HIDUP ADALAH ANUGRAH
Hidup adalah anugrah. Benar bukan?
Ayolah, jangan bilang "tidak", karena hidup ana, antum dan seluruh putra Adam 'alaihi salam asasinya adalah kenikmatan dari Allah subhanahu wa ta'ala.
Memang! Nafas, detak jantung, kenang-kenangan, sahabat, keluarga, ilmu, cinta, segala yang kita alami, rasakan, kecap, analisa semuanya adalah kesempatan yang belum tentu makhluk lain rasakan.
Untuk manusia, apa yang tidak spesial? Terlalu banyak yang Allah berikan kepada kita. Alam semesta, bumi dan seisinya, pasangan dari jenis kita sendiri, rizki yang dijamin, kesempurnaan penciptaan dan lain-lain.

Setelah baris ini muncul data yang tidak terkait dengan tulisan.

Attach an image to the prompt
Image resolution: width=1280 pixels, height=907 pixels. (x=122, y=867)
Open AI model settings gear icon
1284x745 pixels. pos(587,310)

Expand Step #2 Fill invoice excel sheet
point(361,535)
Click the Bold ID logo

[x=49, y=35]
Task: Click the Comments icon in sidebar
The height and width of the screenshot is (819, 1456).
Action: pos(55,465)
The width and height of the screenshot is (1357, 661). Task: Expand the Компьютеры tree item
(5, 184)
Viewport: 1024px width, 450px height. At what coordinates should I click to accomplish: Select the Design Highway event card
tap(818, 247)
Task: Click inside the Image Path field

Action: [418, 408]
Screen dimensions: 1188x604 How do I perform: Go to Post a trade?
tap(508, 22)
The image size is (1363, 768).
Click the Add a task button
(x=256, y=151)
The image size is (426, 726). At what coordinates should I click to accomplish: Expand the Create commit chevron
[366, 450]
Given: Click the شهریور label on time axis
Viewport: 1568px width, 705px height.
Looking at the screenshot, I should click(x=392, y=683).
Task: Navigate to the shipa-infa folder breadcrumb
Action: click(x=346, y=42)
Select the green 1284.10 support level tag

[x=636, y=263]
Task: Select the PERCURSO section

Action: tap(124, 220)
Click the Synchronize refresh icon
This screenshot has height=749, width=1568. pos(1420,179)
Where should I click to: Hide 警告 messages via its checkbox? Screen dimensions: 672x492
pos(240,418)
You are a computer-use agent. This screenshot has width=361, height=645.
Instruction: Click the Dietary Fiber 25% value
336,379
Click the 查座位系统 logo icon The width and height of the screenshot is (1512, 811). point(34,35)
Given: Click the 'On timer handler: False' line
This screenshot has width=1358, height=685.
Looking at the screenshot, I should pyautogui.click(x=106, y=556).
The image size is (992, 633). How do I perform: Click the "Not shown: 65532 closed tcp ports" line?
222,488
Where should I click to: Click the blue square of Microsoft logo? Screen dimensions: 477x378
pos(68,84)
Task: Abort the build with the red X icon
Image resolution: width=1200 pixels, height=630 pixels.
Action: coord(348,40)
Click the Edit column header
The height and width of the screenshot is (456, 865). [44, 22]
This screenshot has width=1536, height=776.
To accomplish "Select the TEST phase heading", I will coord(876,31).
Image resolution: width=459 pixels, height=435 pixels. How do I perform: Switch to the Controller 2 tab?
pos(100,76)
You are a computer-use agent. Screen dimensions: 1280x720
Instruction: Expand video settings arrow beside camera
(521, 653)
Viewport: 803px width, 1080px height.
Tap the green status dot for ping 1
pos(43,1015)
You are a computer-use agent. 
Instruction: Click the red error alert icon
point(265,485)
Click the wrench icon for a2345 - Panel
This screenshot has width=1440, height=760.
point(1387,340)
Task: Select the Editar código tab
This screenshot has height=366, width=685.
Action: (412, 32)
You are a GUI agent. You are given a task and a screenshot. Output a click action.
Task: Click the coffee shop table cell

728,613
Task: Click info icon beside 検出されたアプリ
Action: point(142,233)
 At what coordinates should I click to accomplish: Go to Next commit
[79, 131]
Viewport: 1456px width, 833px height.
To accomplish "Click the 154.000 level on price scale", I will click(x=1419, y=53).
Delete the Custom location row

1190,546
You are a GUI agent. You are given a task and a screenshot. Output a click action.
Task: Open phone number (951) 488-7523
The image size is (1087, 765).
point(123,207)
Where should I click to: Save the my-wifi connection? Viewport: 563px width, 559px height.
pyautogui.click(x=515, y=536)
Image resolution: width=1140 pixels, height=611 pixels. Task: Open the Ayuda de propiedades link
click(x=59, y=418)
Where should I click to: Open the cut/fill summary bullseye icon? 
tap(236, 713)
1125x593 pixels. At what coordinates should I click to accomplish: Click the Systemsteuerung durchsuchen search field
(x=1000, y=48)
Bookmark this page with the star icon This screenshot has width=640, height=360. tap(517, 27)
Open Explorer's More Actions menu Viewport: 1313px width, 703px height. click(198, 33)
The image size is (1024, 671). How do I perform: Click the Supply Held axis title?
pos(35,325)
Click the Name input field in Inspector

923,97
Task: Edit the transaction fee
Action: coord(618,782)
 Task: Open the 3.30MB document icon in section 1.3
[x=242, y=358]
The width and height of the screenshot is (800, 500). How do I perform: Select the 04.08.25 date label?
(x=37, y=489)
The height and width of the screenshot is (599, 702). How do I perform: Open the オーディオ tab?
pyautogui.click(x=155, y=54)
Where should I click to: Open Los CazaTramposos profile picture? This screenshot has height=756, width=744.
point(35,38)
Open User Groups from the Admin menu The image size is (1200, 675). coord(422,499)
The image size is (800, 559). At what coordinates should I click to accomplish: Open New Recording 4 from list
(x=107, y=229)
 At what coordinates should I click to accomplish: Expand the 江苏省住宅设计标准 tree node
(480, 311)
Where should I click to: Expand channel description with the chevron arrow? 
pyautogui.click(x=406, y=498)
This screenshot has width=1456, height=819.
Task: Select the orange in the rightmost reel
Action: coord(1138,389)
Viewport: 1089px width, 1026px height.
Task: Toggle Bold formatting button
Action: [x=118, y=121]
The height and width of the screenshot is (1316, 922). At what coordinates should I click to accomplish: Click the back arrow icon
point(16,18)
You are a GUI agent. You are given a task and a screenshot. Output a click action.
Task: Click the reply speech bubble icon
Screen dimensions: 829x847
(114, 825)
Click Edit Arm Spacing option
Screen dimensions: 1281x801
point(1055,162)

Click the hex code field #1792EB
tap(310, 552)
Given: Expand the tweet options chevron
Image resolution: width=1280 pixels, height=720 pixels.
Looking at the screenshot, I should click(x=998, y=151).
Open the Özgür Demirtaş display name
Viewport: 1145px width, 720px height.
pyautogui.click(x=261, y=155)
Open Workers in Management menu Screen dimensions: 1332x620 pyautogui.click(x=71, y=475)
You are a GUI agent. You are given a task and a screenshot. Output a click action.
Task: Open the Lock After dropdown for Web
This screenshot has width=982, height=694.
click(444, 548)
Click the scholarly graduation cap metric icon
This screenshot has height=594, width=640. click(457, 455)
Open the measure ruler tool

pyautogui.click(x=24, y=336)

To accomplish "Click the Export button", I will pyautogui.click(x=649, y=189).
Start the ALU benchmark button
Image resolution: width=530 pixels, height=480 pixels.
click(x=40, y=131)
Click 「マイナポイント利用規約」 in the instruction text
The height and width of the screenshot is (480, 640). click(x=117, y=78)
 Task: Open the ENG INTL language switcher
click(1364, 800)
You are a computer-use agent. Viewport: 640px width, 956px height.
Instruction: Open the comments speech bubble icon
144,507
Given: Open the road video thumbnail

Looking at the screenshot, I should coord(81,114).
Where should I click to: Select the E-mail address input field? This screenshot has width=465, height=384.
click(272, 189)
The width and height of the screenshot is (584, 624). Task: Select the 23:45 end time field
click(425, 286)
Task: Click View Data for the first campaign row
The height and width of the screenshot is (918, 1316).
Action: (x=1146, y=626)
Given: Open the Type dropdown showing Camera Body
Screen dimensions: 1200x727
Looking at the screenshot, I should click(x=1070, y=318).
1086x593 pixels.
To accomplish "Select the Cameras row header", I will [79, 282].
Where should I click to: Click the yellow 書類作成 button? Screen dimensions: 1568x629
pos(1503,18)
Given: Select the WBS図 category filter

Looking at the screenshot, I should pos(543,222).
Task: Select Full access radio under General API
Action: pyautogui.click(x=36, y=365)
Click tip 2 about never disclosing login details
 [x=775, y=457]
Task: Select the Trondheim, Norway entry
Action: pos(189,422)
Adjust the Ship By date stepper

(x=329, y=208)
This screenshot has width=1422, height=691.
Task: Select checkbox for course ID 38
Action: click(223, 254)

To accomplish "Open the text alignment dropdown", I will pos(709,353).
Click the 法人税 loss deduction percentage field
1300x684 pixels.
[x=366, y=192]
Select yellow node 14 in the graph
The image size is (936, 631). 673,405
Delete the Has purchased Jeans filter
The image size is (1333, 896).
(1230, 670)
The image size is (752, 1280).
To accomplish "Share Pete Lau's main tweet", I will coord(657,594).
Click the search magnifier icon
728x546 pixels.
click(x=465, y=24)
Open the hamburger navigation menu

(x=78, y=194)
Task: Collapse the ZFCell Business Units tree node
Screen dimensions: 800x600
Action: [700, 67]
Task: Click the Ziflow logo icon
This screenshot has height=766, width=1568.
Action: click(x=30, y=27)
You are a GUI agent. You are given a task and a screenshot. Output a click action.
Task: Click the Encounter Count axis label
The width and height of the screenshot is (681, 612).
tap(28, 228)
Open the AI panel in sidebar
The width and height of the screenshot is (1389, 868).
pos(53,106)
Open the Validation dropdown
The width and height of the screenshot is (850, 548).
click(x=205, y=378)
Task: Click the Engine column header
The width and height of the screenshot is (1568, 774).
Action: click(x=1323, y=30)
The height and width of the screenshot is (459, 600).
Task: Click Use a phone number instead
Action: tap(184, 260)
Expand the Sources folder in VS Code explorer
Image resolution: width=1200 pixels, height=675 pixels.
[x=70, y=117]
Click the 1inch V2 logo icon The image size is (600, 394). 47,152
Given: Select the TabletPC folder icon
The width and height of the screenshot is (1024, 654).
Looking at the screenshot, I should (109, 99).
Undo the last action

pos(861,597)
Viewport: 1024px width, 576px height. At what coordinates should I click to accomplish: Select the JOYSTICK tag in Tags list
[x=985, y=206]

Sebenarnya masih banyak. Namun apalah daya, tangan ini tak mampu walaupun sekedar merangkumnya. Allah berfirman,
وإن تعدوا نعمت الله لا تحصوها
"Jikalau engkau hendak menghitung nikmat Allah, niscaya engkau tak kan mampu" (QS. Ibrahim: 34)
Allahul musta'an.
Bersyukur?
Iya, hanya itu yang bisa kita persembahkan untuk membalas kebaikan (baca: hasanat) dari Allah. Walaupun sebenarnya tidak pas dikatakan membalas, namun kita hanya membahasakan.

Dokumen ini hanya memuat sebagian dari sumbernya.